Iran — Let’s Get MAD?

How does the Bush Adminstration deal with a member of the “axis of evil?”

February 14, 2002

How does the Bush Adminstration deal with a member of the "axis of evil?"

Iran’s relations with the West have been strained ever since the U.S. embassy in Tehran was seized back in 1979. Despite the country’s continuing steps on the road toward full democracy, the United States still remains deeply suspicious of Iran’s reformist government in Tehran.
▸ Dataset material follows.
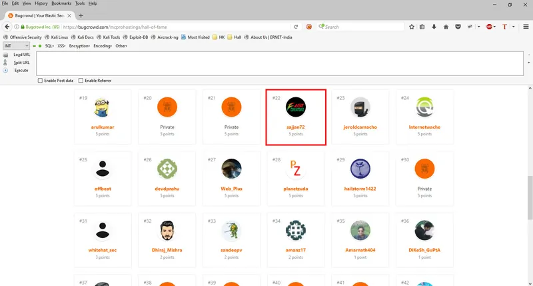This screenshot has width=533, height=286.
Task: Open the Pocket shield icon
Action: (x=458, y=27)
In fact, President George W. Bush’s State of the Union address included Iran as part of an “axis of evil.” Our new Read My Lips feature examines Iran’s ambivalent relations with the United States.
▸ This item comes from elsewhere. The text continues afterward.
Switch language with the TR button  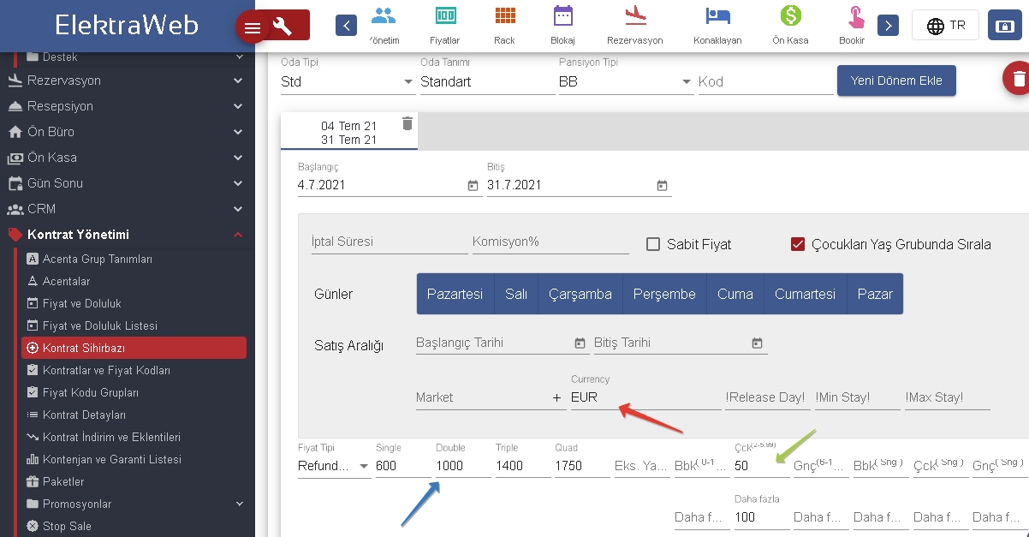[x=945, y=26]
How does President Bush differentiate between Iran’s regime and its people?

“Iran aggressively pursues these weapons [of mass destruction] and exports terror — while an unelected few repress the Iranian people’s hope for freedom.”

(U.S. President George W. Bush, January 2002)

Did the United States and Iran share common goals during the war in Afghanistan?

“The Iranians were espousing the same objectives we were: getting rid of the Taliban and having a broad based government afterwards. This convergence was limited.”

(Pentagon official, February 2001)

How do historians view the talk of the “axis of evil”?

“Iran’s recent promotion from a rogue state to a member of the “axis of evil” appears to be a belated rhetorical response to Ayatollah Ruhollah Khomeini’s portrayal of the United States as the Great Satan.”

(Abbas Amanat, Yale history professor, February 2002)

What was Iran’s official reaction to the September 11 terrorist attacks?

“The horrific terrorist attacks of September 11, 2001 in the United States were perpetrated by a cult of fanatics who had self-mutilated their ears and tongues — and could only communicate with perceived opponents through carnage and devastation.”

(Iran’s President Mohammad Khatami, November 2001)

What is surprising to those who see Iran as a hotbed for Islamic extremism?

“Islamic radicalism flourishes in corrupt, pro-United States countries in the Middle East — but is hated in an anti-U.S., fundamentalist country like Iran.”

(Wall Street Journal editorial, October 2001)

What else distinguishes Iran from other Islamic nations?

“It is important to recognize that Iran is one of the more stable regimes in the Middle East.”

(Abbas Amanat, Yale history professor, January 2002)

Are Iranians merely gullible followers of the country’s powerful Muslim clergy?

“When I speak to the youth, they don’t accept it any more if I say, ‘do this because so-and-so said so.’ You have to give a reason, otherwise they don’t accept it.”

(Ali Mohammadpur, Iranian mullah, February 2001)

What view do many Iranian hardliners have of the United States?

“For the unelected few, the United States is still the Great Satan, benefactor of the little Satan — Israel.”

(Derk Kinnane Roelofsma, UPI journalist, February 2002)

What is the current state of reform in Iran?

“We have reforms. We are trying to have a democratic society.”

(Ali Rabiee, Iran’s National Security Advisor, June 2001)

What is the status of free speech in Iran?

“Freedom of expression does exist in Iran. What does not exist is freedom after the expression.”

(Iranian citizen, writing in the Washington Post, January 1996)

How does Iran’s former royal family view the country’s reforms?

“Behind a benign façade of electoral process and claims of an Islamic version of democracy, the Iranian regime remains one of the world’s most cynical oppressors — and an enemy of democratic values.”

(Reza Pahlavi, son of the late shah of Iran, who himself was accused of running an oppressive regime, January 2002)

How long will Iran’s oppressive elements influence national policy?

“An establishment that blocks the paths to reform — and closes the doors to public criticism and protest — will not survive.”

(Hossein Loghmanian, Iranian reformist Member of Parliament, January 2002)

How do Iran’s reformists believe the United States needs to change?

“The United States has to change the way it looks at Iran.”

(Ali Rabiee, Iran’s National Security Advisor, June 2001)

What makes dealing with Iran so tricky?

“Neither Iranian President Mohammad Khatami nor his foreign minister, Kamal Kharrazi — who have up to now been courted by U.S. diplomats — have the final say in foreign policy matters.”

(Derk Kinnane Roelofsma, UPI journalist, February 2002)

Finally, what is Iran’s view of proposed time limits on the current U.S. embargo?

“An embargo is an embargo. Whether it’s two years — or five years.”